Venerdì, 19 Luglio 2024
Dati sensibili

"Gravi violazioni sul fascicolo sanitario elettronico": interviene il garante privacy

L'Autorità ha avviato dei procedimenti verso 18 Regioni e 2 Province autonome per la "grave situazione" che riguarda il fascicolo sanitario elettronico, segnalata al presidente del Consiglio, Giorgia Meloni, e al ministro della Salute, Orazio Schillaci

Il Garante Privacy ha notificato a 18 Regioni e alle Province autonome di Bolzano e Trento l'avvio di procedimenti correttivi e sanzionatori per le numerose violazioni riscontrate nell'attuazione della nuova disciplina sul Fascicolo sanitario elettronico 2.0, introdotta con il decreto del Ministero della Salute del 7 settembre 2023. La decisione è stata assunta in seguito alla "grave situazione" segnalata - nei giorni scorsi - alla presidente del Consiglio, Giorgia Meloni, e al ministro della Salute, Orazio Schillaci (che ha spiegato cosa cambia col Fascicolo sanitario elettronico).

In particolare, riporta la nota del Garante Privacy, "gli esiti dell'attività istruttoria sul Fascicolo sanitario elettronico, avviata alla fine di gennaio, hanno mostrato che 18 Regioni e le due Province autonome del Trentino Alto Adige - non essendo in linea con quanto contenuto nel decreto del 7 settembre 2023 -, hanno modificato, anche significativamente, il modello di informativa predisposto dal Ministero, previo parere del Garante, che avrebbe dovuto essere adottato su tutto il territorio nazionale".

Difformità e possibili sanzioni

Secondo l'Autorità, le difformità riscontrate hanno mostrato che alcuni diritti (dall'oscuramento alla delega al consenso specifico) e misure (come quelle di sicurezza, i livelli di accesso differenziati, la qualità dei dati) introdotte dal decreto, proprio a tutela dei pazienti, non sono assicurate in modo uniforme in tutto il Paese. "Oppure - continua il Garante - sono esercitabili ed esigibili solo dagli assistiti di talune Regioni e Province autonome, con un potenziale e significativo effetto discriminatorio sugli assistiti". Disomogeneità che "contraddice inoltre lo spirito della riforma del Fascicolo sanitario elettronico 2.0 volta a introdurre misure, garanzie e responsabilità omogenee sul tutto il territorio nazionale, rischiando così di compromettere anche la funzionalità, l'interoperabilità e l'efficienza del sistema". 

L'Autorità ha quindi chiosato: "È urgente intervenire per tutelare i diritti di tutti gli assistiti italiani coinvolti nel trattamento dei dati sulla salute effettuato attraverso il Fascicolo sanitario elettronico 2.0". Le violazioni nelle quali sono incorse Regioni e Province autonome, con differenti livelli di gravità e responsabilità, possono infatti comportare l'applicazione delle sanzioni previste dal Regolamento generale sulla protezione dei dati (Gdpr).

Opposizione al trattamento dei dati personali

Nel frattempo, lato cittadino, questi sono gli ultimi giorni per revocare il consenso all'inserimento di dati e documenti digitali all'interno del Fascicolo sanitario elettronico.
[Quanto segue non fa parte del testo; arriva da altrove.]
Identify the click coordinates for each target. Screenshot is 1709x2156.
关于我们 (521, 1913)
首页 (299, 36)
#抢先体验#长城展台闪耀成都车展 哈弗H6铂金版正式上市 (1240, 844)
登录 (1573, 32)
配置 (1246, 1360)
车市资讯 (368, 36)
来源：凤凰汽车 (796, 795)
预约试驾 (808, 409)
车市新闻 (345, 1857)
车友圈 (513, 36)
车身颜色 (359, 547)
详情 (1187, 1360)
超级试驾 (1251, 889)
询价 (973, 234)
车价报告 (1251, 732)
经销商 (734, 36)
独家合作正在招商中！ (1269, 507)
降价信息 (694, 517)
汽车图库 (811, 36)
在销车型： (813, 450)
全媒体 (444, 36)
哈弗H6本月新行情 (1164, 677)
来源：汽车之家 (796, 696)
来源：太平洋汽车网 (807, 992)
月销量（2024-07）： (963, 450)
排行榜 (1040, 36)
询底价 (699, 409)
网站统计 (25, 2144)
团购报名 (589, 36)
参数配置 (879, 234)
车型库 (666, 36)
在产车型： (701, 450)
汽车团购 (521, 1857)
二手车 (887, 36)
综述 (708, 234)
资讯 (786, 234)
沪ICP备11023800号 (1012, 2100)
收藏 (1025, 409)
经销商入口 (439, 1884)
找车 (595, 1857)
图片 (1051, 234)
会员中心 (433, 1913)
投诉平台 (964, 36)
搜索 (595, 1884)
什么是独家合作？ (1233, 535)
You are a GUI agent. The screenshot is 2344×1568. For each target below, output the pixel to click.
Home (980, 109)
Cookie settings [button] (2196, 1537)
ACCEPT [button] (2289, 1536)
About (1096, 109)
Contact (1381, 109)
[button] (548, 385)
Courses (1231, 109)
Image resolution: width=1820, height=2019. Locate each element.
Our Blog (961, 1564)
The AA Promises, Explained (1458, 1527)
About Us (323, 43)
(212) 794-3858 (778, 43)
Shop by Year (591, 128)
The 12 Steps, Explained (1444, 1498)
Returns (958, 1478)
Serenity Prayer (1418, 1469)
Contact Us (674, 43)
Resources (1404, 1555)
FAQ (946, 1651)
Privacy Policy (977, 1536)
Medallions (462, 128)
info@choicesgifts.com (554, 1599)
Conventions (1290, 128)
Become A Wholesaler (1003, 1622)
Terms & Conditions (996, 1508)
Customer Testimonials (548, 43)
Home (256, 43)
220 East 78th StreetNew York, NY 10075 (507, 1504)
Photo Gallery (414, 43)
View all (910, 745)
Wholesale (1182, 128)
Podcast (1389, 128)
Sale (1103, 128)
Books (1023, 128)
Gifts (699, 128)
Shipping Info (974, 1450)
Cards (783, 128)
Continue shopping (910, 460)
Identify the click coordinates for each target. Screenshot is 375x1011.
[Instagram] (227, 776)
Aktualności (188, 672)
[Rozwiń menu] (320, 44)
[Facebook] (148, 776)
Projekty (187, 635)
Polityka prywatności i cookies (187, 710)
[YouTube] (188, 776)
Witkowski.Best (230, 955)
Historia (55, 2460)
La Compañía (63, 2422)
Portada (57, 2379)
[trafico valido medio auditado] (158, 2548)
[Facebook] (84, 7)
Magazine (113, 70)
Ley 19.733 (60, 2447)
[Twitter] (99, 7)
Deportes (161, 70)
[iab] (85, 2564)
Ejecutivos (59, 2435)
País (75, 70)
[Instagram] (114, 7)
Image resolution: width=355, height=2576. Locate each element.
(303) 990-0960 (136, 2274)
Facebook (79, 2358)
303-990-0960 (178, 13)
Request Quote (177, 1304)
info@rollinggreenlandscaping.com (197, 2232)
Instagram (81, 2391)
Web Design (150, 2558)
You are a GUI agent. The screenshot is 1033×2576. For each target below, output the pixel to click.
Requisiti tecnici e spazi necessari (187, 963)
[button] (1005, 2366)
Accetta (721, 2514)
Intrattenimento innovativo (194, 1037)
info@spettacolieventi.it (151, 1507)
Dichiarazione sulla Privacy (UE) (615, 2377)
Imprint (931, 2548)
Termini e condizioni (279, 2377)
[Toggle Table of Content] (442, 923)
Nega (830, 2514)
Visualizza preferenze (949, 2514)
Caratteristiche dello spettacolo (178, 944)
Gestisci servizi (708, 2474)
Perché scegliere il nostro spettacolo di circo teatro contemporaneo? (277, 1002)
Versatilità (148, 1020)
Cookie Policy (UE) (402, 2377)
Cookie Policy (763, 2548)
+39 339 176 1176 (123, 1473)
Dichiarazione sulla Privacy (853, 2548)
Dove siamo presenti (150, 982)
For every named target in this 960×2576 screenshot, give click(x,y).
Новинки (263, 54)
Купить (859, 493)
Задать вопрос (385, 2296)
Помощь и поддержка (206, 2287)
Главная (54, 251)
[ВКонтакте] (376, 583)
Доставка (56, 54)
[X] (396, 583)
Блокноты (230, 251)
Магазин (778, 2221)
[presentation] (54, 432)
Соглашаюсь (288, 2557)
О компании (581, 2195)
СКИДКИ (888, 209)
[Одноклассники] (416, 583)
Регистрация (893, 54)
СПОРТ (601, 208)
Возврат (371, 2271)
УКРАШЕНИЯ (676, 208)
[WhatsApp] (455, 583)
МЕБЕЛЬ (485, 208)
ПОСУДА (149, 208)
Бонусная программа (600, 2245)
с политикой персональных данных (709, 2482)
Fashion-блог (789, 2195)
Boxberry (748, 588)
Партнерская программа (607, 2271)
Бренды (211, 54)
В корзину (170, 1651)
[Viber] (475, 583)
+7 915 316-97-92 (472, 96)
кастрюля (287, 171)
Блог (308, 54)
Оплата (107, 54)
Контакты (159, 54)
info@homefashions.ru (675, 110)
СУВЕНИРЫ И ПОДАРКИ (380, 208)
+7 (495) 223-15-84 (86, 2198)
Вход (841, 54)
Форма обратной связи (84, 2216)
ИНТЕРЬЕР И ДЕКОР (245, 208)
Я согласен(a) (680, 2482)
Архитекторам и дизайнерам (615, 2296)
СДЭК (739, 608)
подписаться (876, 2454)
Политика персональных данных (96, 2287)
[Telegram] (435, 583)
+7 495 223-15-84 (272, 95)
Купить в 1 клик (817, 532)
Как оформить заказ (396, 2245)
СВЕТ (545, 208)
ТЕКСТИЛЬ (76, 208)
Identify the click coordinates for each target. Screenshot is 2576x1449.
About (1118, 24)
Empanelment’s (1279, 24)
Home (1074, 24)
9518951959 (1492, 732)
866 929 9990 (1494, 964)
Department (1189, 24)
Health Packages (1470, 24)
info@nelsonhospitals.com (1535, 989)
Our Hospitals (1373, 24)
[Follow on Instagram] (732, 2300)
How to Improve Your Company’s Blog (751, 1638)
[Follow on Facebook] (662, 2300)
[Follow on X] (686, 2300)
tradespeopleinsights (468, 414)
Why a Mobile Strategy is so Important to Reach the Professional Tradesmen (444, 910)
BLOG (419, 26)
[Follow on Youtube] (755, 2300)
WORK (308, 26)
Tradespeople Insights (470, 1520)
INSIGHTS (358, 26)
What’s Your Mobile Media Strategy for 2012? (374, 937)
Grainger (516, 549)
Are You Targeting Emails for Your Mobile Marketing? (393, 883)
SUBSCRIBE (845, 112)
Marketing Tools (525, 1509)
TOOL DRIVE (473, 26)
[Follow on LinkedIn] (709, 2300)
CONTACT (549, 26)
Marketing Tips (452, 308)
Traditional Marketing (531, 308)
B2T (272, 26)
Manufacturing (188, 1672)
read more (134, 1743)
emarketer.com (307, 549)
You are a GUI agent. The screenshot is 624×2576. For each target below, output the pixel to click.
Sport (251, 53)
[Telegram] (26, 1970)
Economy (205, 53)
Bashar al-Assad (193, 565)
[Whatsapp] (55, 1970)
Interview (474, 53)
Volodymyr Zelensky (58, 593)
Più nel dettaglio, fino al prossimo 30 giugno i cittadini possono comunicare il proprio rifiuto alla trasmissione di informazioni personali anteriori al 18 maggio 2020 (il giorno prima dell'entrata in vigore della nuova normativa). Parliamo di una finestra temporale limitata e, se non ci sarà alcuna richiesta esplicita da parte del cittadino, il trasferimento dei dati personali avverrà in modo automatico senza ulteriori passaggi.

La scelta, dunque, si può esercitare esclusivamente online accedendo al servizio "Fse: opposizione al pregresso", disponibile sulla piattaforma del Sistema tessera sanitaria. Accedendo al portale, nell'Area riservata al cittadino c'è l'apposita funzionalità che rimarrà attiva - appunto - fino a domenica 30 giugno. L'accesso avviene autenticandosi tramite identità digitale: usando la Carta nazionale dei servizi (Cns), la Carta di identità elettronica (Cie) oppure tramite il Sistema pubblico di identità digitale (Spid). La procedura è semplice: presa visione dell'informativa, bisogna cliccare sulla casella "Opposizione" e poi premere il pulsante "Mi oppongo". È bene precisare che, per chi dovesse ripensarci, la piattaforma dà l'opportunità di revocare l'opposizione al pregresso (ma soltanto entro il 30 giugno).